▶ WORK ORDER A: In the news item about the Catapult's name change, list each thing the new name is said to reflect more accurately.
▶ WORK ORDER B: According to the news item about the Catapult's name change, what is Cancer Research Technology?

Posted: 2 February 2016 | Victoria White | No comments yet

The Cell Therapy Catapult has changed its name to the Cell and Gene Therapy Catapult to more accurately reflect the activities of the organisation…

The Cell Therapy Catapult has changed its name to the Cell and Gene Therapy Catapult. 

The organisation says the new name more accurately reflects its activities, the boom in gene modified cell therapies, and the wave of direct gene therapies currently in development. Having been involved in gene, as well as cell therapies for some time, the new name reinforces our broad remit with our partners. 

The Cell and Gene Therapy Catapult has already been involved in a number of gene therapy projects. Most recently, this includes the collaboration with Synpromics to remove a major barrier to the development of the cell and gene therapy industry by reducing the cost and increasing the scale and efficiency of viral vector manufacturing. Also, the Cell Therapy Catapult, the University of Birmingham and Cancer Research Technology, the commercialisation arm of Cancer Research UK, announced the launch of a collaboration to develop a new immuno-oncology cellular therapy based on gene modifying T-cells to target solid tumours.

▶ DATASET EXCERPTS:
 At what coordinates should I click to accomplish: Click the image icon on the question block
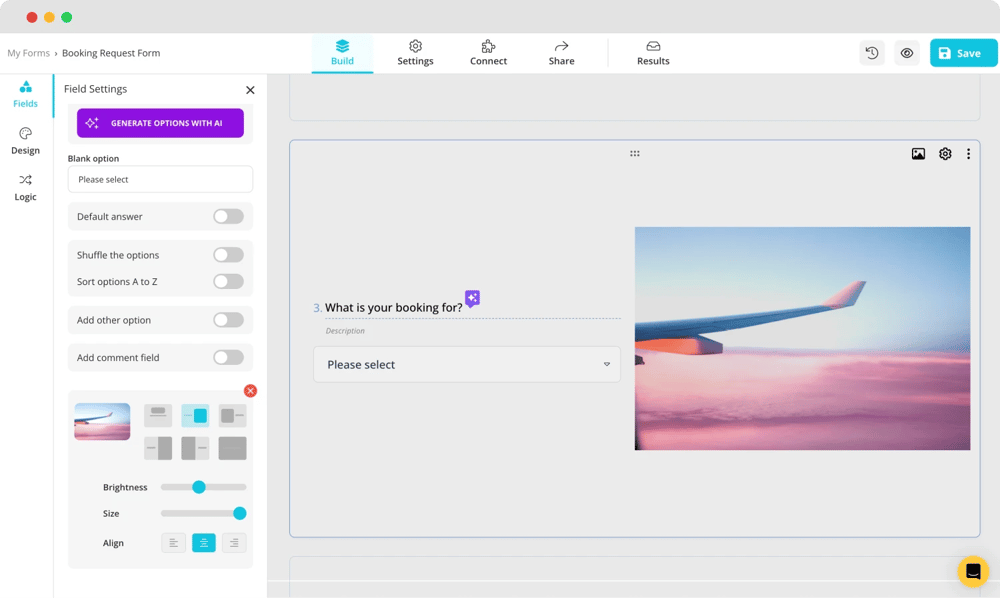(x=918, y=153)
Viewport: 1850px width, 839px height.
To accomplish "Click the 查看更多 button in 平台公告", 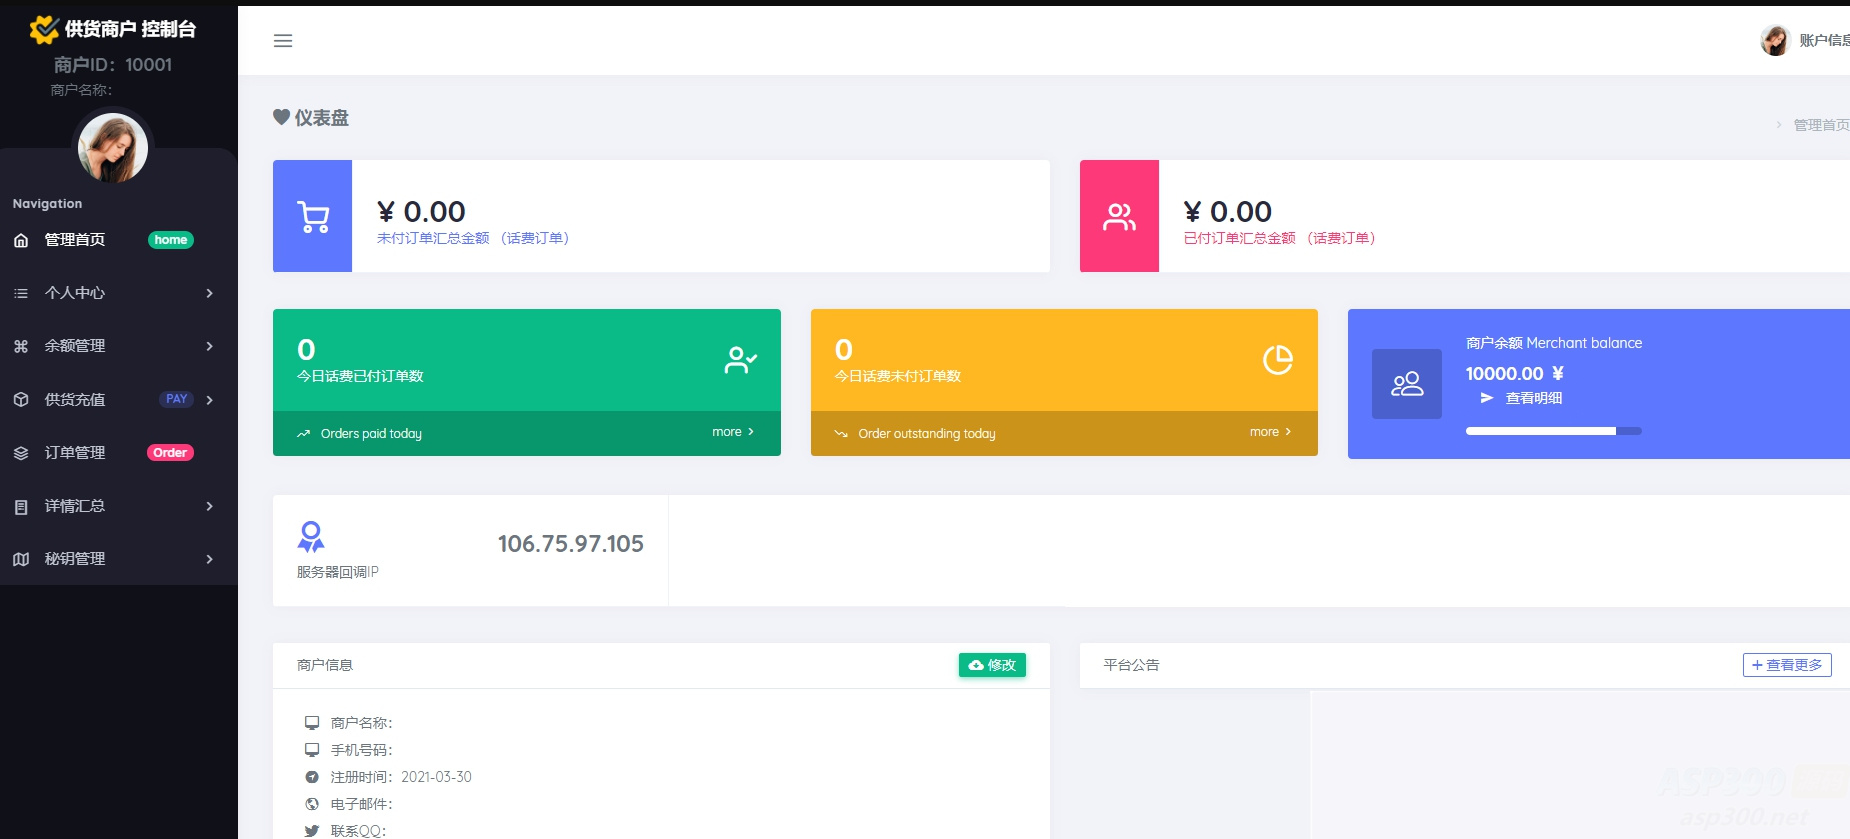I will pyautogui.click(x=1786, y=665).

...

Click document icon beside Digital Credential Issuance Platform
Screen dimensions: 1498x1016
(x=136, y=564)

▶ SOLUTION A:
- Its activities
- The boom in gene modified cell therapies
- The wave of direct gene therapies currently in development

▶ SOLUTION B: It is the commercialization arm of Cancer Research UK.